TO DO: I would like the line with "Image resolution: width=967" and every line after it, down to the end of the entries below, output exactly and without pictures.

EXTRACTED ENTRIES:
▶
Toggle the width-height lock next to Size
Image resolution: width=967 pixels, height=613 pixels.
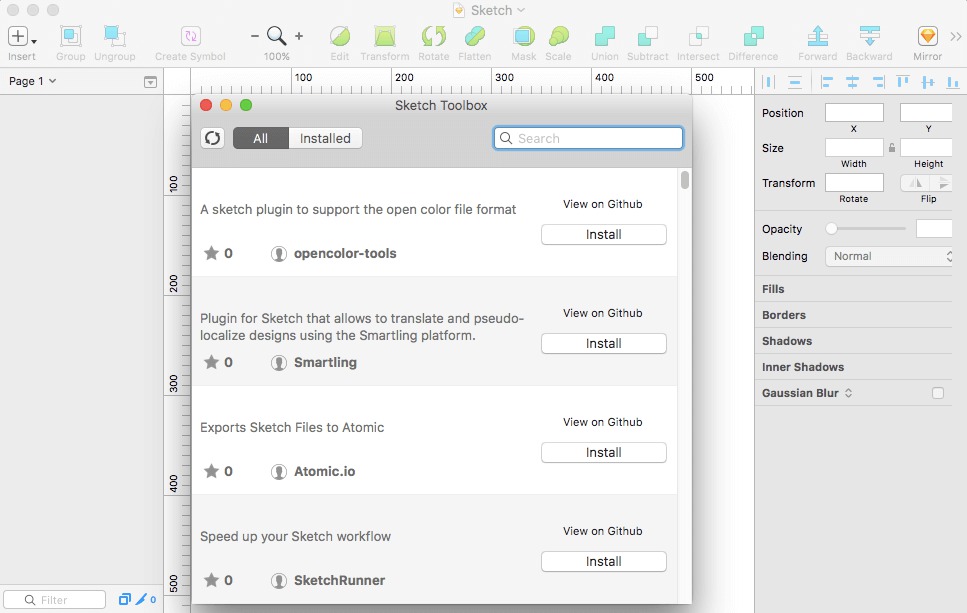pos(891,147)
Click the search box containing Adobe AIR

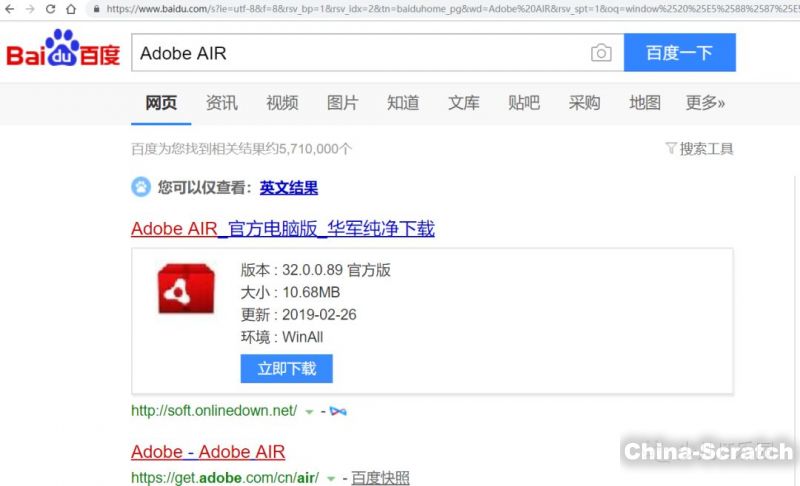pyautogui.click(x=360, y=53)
◀
ANSWER SPACE:
Image resolution: width=967 pixels, height=613 pixels.
pos(891,147)
Click the search box containing Adobe AIR

pyautogui.click(x=360, y=53)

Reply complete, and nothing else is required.